TreVisor: OS-independent software-based full disk encryption secure against main memory attacks

Software-based disk encryption techniques store necessary keys in main memory and are therefore vulnerable to DMA and cold boot attacks which can acquire keys from RAM. Recent research results have shown operating system dependent ways to overcome these attacks. For example, the TRESOR project patches Linux to store AES keys solely on the microprocessor. We present TreVisor, the first software-based and OS-independent solution for full disk encryption that is resistant to main memory attacks. It builds upon BitVisor, a thin virtual machine monitor which implements various security features. Roughly speaking, TreVisor adds the encryption facilities of TRESOR to BitVisor, i. e., we move TRESOR one layer below the operating system into the hypervisor such that secure disk encryption runs transparently for the guest OS. We have tested its compatibility with both Linux and Windows and show positive security and performance results.

Post-Mortem Memory Analysis of Cold-Booted Android Devices

As recently shown in 2013, Android-driven smartphones and tablet PCs are vulnerable to so-called cold boot attacks. With physical access to an Android device, forensic memory dumps can be acquired with tools like FROST that exploit the remanence effect of DRAM to read out what is left in memory after a short reboot. While FROST can in some configurations be deployed to break full disk encryption, encrypted user partitions are usually wiped during a cold boot attack, such that a post-mortem analysis of main memory remains the only source of digital evidence. Therefore, we provide an in-depth analysis of Androids memory structures for system and application level memory. To leverage FROST in the digital investigation process of Android cases, we provide open-source Volatility plugins to support an automated analysis and extraction of selected Dalvik VM memory structures.

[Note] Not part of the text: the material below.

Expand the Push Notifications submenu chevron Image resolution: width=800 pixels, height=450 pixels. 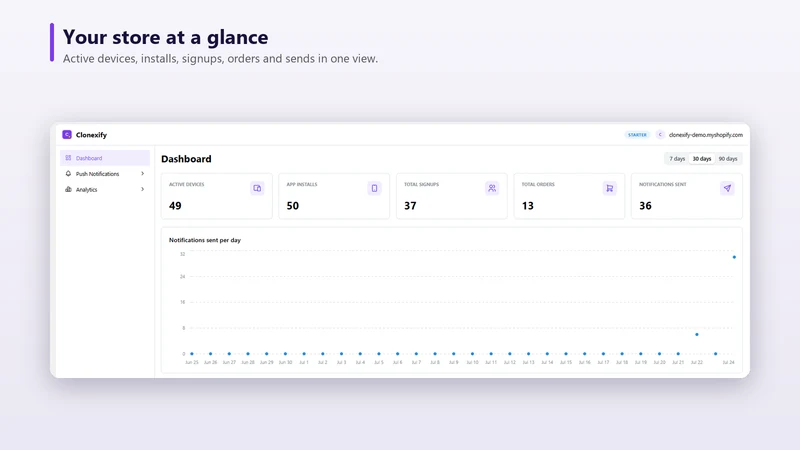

Hardware-Based Trusted Computing Architectures for Isolation and Attestation

Attackers target many different types of computer systems in use today, exploiting software vulnerabilities to take over the device and make it act maliciously. Reports of numerous attacks have been published, against the constrained embedded devices of the Internet of Things, mobile devices like smartphones and tablets, high-performance desktop and server environments, as well as complex industrial control systems. Trusted computing architectures give users and remote parties like software vendors guarantees about the behaviour of the software they run, protecting them against software-level attackers. This paper defines the security properties offered by them, and presents detailed descriptions of twelve hardware-based attestation and isolation architectures from academia and industry. We compare all twelve designs with respect to the security properties and architectural features they offer. The presented architectures have been designed for a wide range of devices, supporting different security properties.

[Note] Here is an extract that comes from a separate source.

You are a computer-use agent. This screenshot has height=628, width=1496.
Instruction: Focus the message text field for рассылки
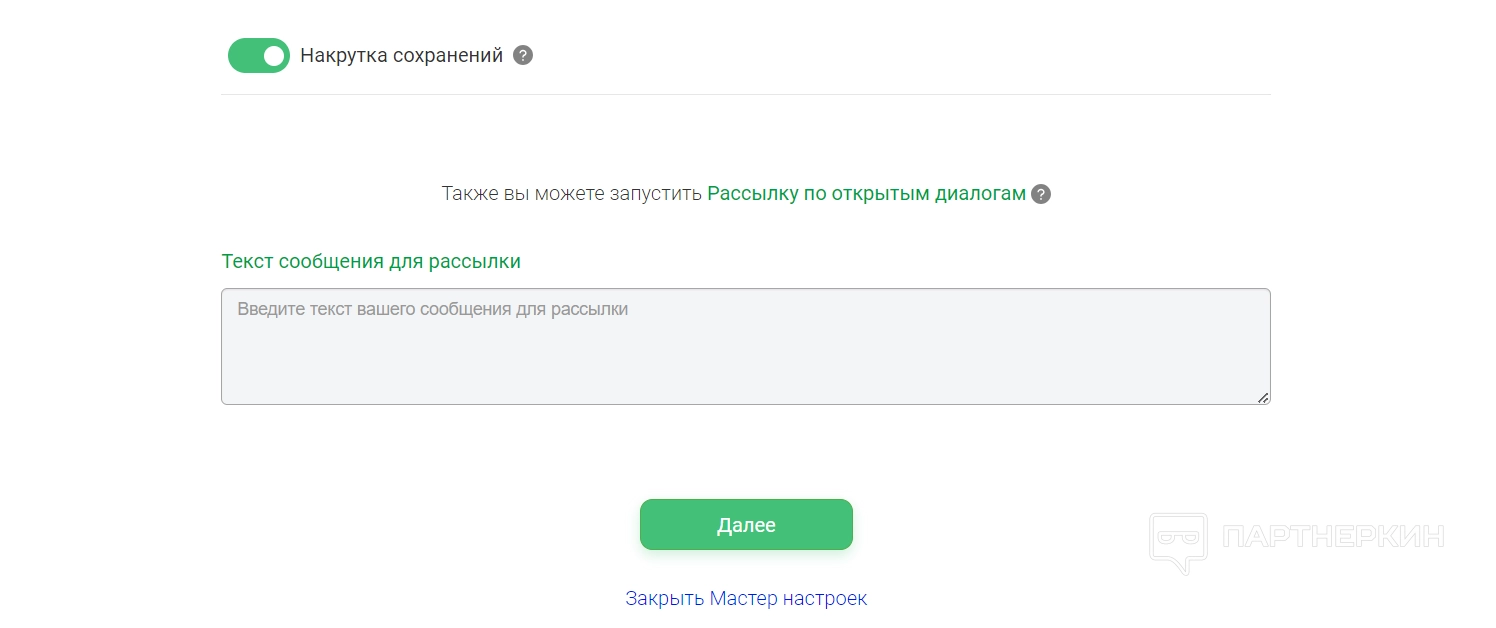pos(745,347)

PANDORA applies non-deterministic obfuscation randomly to Android

Android, a Linux-based operating system, is currently the most popular platform for mobile devices like smart-phones and tablets. Recently, two closely related security threats have become a major concern of the research community: software piracy and malware. This paper studies the capabilities of code obfuscation for the purposes of plagiarized software and malware diversification. Within the scope of this work, the PANDORA (PANDORA Applies Non-Deterministic Obfuscation Randomly to Android) transformation system for Android bytecode was designed and implemented, combining techniques for data and object-oriented design obfuscation. Our evaluation results indicate deficiencies of the malware detection engines currently used in 46 popular antivirus products, which in most cases were not able to detect samples obfuscated with PANDORA. Furthermore, this paper reveals shortcomings of the Androsim tool and potentially other static software similarity algorithms, recently proposed to address the piracy problem in Android.